• **SOURCE EXCERPT**:
--
As we move towards literacy in the raw, we're exploring the non-codified, informal, contingent nature of graduate literacy. In its slipperiness, we need a way to proceed in the margins, against the grain, down below. In her book The Queer Art of Failure, Judith Halberstam elaborates on the Foucauldian paradigm of subjugated knowledge--or what has become known as "knowledge from below"--those "forms of knowledge [that] have not simply been lost or forgotten [but] have been disqualified, rendered nonsensical or nonconceptual or 'insufficiently elaborated'" (11). Halberstam asks, and we echo, "How do we participate in the production and circulation of 'subjugated knowledge?'" (11). How do we make the particularities of lived experience in graduate school count as knowledge, as shared but not universalizing in its affect?
Here we embark on the difficult task of sharing stories as a collection without overwriting their individual, momentary emergence. We teeter on the edge of coherence and incoherence, placing arbitrary bounds around what we nevertheless insist should remain incomplete, in-process, unbounded. A view from above would ask us to interpret these stories as evidence of a grand narrative; a view from below invites us to acknowledge the patterns always-already inherent in the narratives themselves.
Jeff Park emphasizes how stories render knowledge; he writes,“it is possible that humans, for the most part, conceptualize the world and their reality through the construction of story. Narrative organizes experience into sequential and relational patterns as a way of knowing. […This] way of seeing the world becomes a way of understanding the world, which becomes the way to represent the world” (37-8). And it occurs to us that narrative has power in environments where ways of knowing, doing, and being are perceived as scripted and predetermined. It’s easy as a graduate student to feel upon entering a program that all the steps are laid out already; all we have to do is read the right books and write the right analyses—to jump through all the right hoops—in order to make it to the other end in tact and certified for professional practice. But the truth of the matter is, it's impossible to know what the "right" steps are, or even if there are any. We're chasing an unspoken ideal as if it is a real thing. Our perception of constantly falling short of this imagined ideal prevents us from sharing what we actually do. The more we talk and share our narratives, the more agency we gain in shaping what graduate school is and what it does to us. This shapes, in some part, what we are able to do. As Park writes, “Narrative in many ways creates, or constructs, the self; we are the summation of our stories" (40).
For us, stories about our literacy practices gain resonance through circulation. The power of story is not only in the talking, but also in my affective response to your story. Deborah Brandt claims that literacy is both "the ways we make sense through reading and writing and the ways we make sense of reading and writing" (331-332). In her article, "The Cognitive as Social: An Ethnomethodological Approach to Writing Process Research," Brandt investigates the space between the cognitive, social science paradigm of literacy and its counterpart, the sociocultural, hermeneutic paradigm. Searching for a third way, Brandt turns to ethnomethodology, a sociological method that "attends to the reasoning processes people use to make sense of here-and-now actions...reasoning processes that allow them to participate as people-in-the-know" (318). These constant and often implicit processes of sense making--the bridge from the cognitive to the social--are made observable to the ethnomethodologist through the social talk around practices. Thus we find resonance with this model as one of its fundamental insights is "as actors in the world we spend a lot of time (and language) making ourselves accountable for what we are doing and accounting for what others are doing" (319). This mutual accountability is something we see prominently as we capture our participants' attempts to make sense of literacies in their graduate school context. Furthermore, it is in the talk around and about those practices where meaning resides.
--
• **RECORDED DATA**:
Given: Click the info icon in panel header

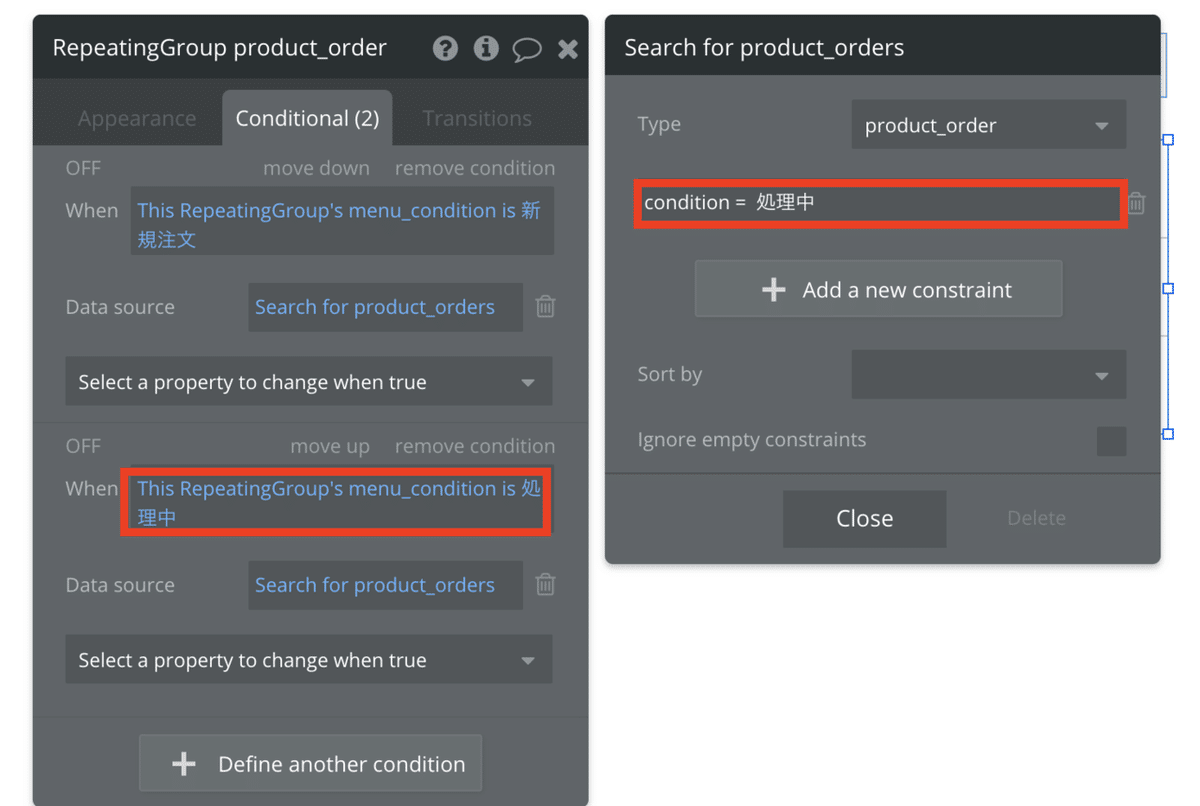Looking at the screenshot, I should point(486,48).

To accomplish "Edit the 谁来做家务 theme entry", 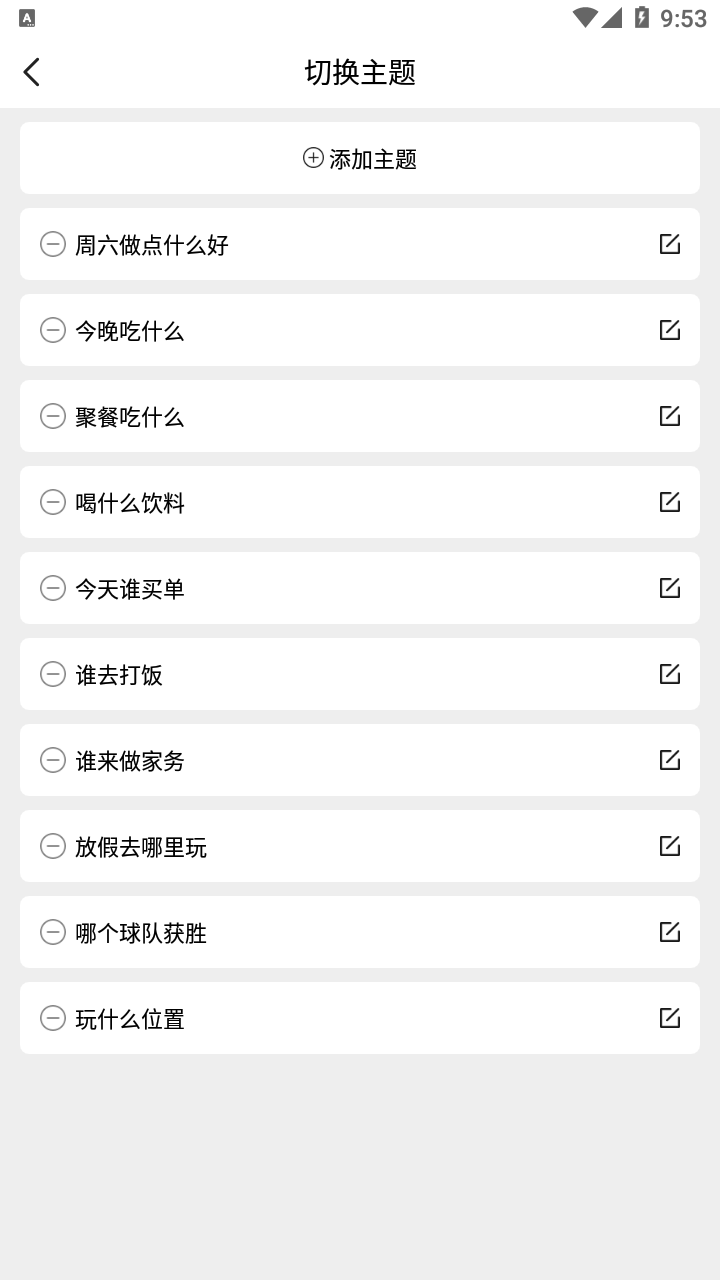I will (669, 760).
--
• **TASKS TO COMPLETE**:
A. In the graduate literacy text, what does Brandt turn to when searching for a third way?
B. Duplicate the part of the graduate literacy text that begins at the words "Here we embark" and stops after "the narratives themselves.".

• **REPLIES**:
A. Ethnomethodology.

B.
Here we embark on the difficult task of sharing stories as a collection without overwriting their individual, momentary emergence. We teeter on the edge of coherence and incoherence, placing arbitrary bounds around what we nevertheless insist should remain incomplete, in-process, unbounded. A view from above would ask us to interpret these stories as evidence of a grand narrative; a view from below invites us to acknowledge the patterns always-already inherent in the narratives themselves.